Once I had a decent handle on candle’s interfaces I was able to write some rust code that could load my model’s weights, exported from pytorch in the safetensor format, in rust and evaluate it on the CPU. This Rust code generally looks familiar to the pytorch code above (though with obvious Rust-y differences):
struct Model {
layers: Vec<Linear>,
}
impl Model {
fn forward(&self, input: &Tensor) -> candle_core::Result<Tensor> {
let mut x = input.clone();
for layer in &self.layers[0..self.layers.len() - 1] {
x = layer.forward(&x)?;
x = x.relu()?;
}
x = self.layers[self.layers.len() - 1].forward(&x)?;
return Ok(x);
}
}
fn load(safetensors: &[u8], prefix: &str) {
let device = Device::Cpu;
let tensors = candle_core::safetensors::load_buffer(safetensors, &device)

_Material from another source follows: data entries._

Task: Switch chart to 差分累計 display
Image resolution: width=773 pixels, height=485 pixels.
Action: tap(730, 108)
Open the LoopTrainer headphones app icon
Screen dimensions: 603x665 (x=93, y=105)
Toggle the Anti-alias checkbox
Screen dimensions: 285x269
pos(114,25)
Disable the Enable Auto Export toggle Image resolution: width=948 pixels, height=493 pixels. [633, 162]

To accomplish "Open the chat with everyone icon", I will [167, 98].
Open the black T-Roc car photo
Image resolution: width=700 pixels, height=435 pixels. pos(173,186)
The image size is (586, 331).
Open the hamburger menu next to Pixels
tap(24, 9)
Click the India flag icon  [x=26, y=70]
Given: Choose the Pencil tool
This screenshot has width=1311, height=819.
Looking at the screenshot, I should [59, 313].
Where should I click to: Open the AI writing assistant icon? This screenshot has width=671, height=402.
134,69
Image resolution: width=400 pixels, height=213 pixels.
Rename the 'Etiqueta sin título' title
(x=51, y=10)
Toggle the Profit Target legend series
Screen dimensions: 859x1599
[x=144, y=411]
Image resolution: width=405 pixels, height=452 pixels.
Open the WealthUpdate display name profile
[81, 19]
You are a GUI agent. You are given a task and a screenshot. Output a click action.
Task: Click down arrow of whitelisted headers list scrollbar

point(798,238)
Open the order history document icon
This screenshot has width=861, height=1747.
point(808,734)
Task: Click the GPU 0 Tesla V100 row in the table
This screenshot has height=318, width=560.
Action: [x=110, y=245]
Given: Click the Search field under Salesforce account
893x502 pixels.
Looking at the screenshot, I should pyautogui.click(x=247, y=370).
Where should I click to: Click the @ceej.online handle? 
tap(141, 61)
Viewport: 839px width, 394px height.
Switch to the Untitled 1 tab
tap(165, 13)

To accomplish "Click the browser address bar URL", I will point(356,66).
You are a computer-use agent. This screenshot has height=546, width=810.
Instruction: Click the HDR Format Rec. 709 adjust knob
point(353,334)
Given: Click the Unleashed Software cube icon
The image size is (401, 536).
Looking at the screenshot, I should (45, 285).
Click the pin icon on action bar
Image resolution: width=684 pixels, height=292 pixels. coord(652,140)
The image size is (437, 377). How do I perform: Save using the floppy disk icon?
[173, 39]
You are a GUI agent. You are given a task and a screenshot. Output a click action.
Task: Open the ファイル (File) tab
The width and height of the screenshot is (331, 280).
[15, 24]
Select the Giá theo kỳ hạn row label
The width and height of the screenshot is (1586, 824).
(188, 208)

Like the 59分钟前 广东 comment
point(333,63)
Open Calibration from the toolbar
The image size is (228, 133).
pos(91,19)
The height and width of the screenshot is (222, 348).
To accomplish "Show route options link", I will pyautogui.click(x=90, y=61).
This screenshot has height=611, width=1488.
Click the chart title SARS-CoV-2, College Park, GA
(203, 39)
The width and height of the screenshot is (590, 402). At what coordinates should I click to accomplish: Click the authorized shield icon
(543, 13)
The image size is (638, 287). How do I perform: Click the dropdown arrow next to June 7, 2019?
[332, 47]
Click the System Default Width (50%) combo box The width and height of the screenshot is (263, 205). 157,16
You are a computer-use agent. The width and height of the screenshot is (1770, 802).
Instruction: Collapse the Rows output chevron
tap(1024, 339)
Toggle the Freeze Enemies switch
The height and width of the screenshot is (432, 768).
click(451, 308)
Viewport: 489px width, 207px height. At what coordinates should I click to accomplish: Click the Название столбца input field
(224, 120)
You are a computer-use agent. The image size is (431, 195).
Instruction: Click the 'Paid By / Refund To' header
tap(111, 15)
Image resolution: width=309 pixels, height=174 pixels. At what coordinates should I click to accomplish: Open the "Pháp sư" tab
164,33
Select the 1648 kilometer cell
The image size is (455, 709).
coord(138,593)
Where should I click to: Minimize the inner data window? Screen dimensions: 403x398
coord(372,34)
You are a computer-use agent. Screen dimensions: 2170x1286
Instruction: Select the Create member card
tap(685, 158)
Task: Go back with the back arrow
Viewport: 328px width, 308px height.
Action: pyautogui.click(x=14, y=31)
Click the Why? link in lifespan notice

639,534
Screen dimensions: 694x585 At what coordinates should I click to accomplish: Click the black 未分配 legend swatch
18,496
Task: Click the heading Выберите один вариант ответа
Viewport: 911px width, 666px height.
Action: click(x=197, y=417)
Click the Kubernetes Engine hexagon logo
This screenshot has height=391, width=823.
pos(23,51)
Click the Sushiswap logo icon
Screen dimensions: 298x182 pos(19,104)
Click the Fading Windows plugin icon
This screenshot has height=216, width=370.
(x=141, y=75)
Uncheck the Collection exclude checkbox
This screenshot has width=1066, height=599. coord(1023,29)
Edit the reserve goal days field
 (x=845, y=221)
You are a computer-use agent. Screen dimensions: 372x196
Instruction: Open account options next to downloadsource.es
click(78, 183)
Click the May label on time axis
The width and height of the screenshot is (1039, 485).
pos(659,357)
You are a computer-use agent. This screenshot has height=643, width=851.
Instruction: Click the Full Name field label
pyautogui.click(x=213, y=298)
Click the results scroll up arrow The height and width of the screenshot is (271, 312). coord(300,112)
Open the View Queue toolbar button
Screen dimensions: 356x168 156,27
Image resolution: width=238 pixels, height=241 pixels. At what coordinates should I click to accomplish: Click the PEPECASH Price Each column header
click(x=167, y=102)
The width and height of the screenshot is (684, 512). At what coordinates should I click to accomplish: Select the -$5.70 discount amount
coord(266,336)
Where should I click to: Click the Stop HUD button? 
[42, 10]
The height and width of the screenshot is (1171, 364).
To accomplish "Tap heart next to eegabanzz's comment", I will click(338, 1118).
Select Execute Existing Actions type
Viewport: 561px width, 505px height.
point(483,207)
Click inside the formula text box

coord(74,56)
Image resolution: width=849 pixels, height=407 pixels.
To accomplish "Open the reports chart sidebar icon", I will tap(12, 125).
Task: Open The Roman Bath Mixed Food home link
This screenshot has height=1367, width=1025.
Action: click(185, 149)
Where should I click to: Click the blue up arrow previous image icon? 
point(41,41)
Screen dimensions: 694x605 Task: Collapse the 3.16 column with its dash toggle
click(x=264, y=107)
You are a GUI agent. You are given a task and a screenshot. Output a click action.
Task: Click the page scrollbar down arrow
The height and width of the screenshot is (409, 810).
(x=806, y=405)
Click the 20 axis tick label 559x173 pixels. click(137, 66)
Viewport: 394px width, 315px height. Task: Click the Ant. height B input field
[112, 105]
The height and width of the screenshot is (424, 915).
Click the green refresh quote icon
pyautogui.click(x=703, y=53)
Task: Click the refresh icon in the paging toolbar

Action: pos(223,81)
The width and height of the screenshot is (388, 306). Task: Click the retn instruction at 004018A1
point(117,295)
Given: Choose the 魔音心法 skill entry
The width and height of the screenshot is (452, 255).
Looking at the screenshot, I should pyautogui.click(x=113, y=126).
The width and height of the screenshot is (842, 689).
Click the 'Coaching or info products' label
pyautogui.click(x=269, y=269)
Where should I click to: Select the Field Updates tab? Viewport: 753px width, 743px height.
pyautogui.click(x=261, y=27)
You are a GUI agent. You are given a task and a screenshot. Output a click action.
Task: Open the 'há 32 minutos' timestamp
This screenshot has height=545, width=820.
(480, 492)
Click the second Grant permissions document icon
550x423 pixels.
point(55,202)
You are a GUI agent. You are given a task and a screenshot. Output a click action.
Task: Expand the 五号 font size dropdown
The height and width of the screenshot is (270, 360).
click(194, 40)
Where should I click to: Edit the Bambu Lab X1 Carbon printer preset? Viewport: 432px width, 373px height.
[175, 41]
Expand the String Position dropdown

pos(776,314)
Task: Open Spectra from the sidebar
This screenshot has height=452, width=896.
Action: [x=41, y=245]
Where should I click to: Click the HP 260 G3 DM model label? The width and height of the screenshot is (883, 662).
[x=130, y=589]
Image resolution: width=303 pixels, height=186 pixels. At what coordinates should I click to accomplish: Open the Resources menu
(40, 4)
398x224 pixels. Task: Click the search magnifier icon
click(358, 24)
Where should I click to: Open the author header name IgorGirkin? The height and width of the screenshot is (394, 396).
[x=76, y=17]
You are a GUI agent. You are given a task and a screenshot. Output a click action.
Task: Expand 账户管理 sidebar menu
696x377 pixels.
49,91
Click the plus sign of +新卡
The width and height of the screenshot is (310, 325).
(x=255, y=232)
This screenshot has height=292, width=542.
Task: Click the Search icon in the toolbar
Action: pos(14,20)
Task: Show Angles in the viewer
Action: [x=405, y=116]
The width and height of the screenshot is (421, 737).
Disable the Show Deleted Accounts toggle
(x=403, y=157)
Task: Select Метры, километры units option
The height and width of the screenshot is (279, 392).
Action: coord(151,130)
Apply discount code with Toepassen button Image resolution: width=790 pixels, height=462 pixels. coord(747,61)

.context("Failed to load safetensors")?;
let mut keys = tensors.keys().collect::<Vec<_>>();
keys.sort();
let mut model = Model { layers: Vec::new() };
for key in keys {
if !key.starts_with(prefix) || !key.ends_with(".weight") {
continue;
}
let Some(weight) = tensors.get(key) else {
return Err(anyhow::anyhow!("Failed to find weight for key {}", key));
};
let Some(bias) = tensors.get(&key.replace(".weight", ".bias")) else {
return Err(anyhow::anyhow!("Failed to find bias for key {}", key));
};
model
.layers
.push(Linear::new(weight.clone(), Some(bias.clone())));
}
...
}
this code makes some simplifying assumptions (e.g. that every layer is the same type) which work nicely with our very simple model architecture (e.g. all layers are fully connected and separated by ReLU). For more complicated models, the choice to reimplement the model in Rust grows a bit in complexity as both the model implementation and serialization/deserialization code must be matched carefully to the pytorch model.
With this work done, I was able to embed the model weights in the rust binary using the include_bytes!
macro. The result is a very satisfying binary that is fully self contained and weighs in at ~7MB when compiled to the WASM target.
Future Work
The current iteration of rusty chess relies on a fully connected deep neural network to score board states. This is a simple approach but it is not necessarily the best architecture for capturing the positional relationships between pieces. In the future I would like to experiment with a convolutional neural network that may better learn the scoring function.
I’m additionally interested to experiment with optimizations to better prioritize the search space e.g. by using a transposition table to avoid re-searching states that have already been visited and implementing quiescence search to avoid the horizon effect.